Sometimes, books in a series can be very hard to review, as you never know what the author is planning next.
Maybe a character is left under-developed in this first book. But perhaps the author is only doing this to prepare ourselves for terrific, mind-blowing development in the next book. Or maybe the character is just going to die off screen and no one will surely give a crap.
So I’ll do my best, however this review is subject to change as we shall see in the future where Maggie Stiefvater takes these characters. Because, oh, it has such brilliant potential. And I would hate for a potentially awesome series to fall flat on its face.
So there’s a girl called Blue who is from a family of psychics, however is not psychic herself. When she kisses her true love, he’ll die – which is, you know, great. And then she finds this guy called Gansey who is meant to die within the next year, and he’s either her true love, or she’s going to kill him. Most likely both. Gansey’s obsessed with finding the “ley line” which is this cool supernatural thingy, so he, Blue, and his friends go and search for it. And also try not to die.
This is more of a Con to reviewing this particular book than a Con for the book.
Nothing much happens in this book, as a lot of it is just setting up for the bigger story as a whole, so it means that sometimes it can read slowly. This is made up for hugely with the amazing bromance and gorgeous writing style and awesome characters and so on. But nothing much happening means that it’s hard to tell if the story will speed up and become more interesting, or if it will stay at this slow walking pace.
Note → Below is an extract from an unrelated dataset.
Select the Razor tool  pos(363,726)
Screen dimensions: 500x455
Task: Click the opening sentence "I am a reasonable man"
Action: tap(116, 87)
Usually this wouldn’t be a problem in books, however because this book did almost everything so impeccably well, I’m being especially harsh on it.
I was hoping for a different scenario in which Blue’s friendship happens. I was wishing for more tension when Adam invited Blue over into the helicopter, however it was very easy and very fast. Her integration into such a tightly knit group was slightly strange to me, however it’s most likely because of their shared interest in the supernatural, and will probably be played on more in the later books, and it didn’t bother me as if this happened in most books, I would barely notice it.
It’s the most obvious, because it’s the most brilliant.
Friendships are easy to write. Close friendships aren’t too hard either. However, making them believable is the hard part, especially a friendship as close as this one.
You know when you meet a group of friends, so incredibly and obviously close that you feel completely out of the loop, not because they’re excluding you, just because they are so freakishly in tune with each other? They share similar humour, manners of speaking and general interests. And of course, they each are different individuals, but you cannot deny those very prominent similarities that just develop after spending way too much time with each other.
Maggie Stiefvater portrayed that beautifully, while also having each character very distinct and different from one another. How? I have no idea. A lot of times while reading this book, I would pause and reread a few pages, just trying to digest how she was so brilliant at writing these characters and their relationships. I wanted to do a critical study of The Raven Boys and see how she made the descriptions so gorgeously vivid, and the characters so fleshed out.
The friendships have both tension and disagreements yet also intense care and fondness, and are brilliant portrayals (in the opinion of a girl who’s, obviously, never been to an exclusively male fancy private school) of high school students. She writes them with maturity, yet also a recklessness and naivety that comes with it.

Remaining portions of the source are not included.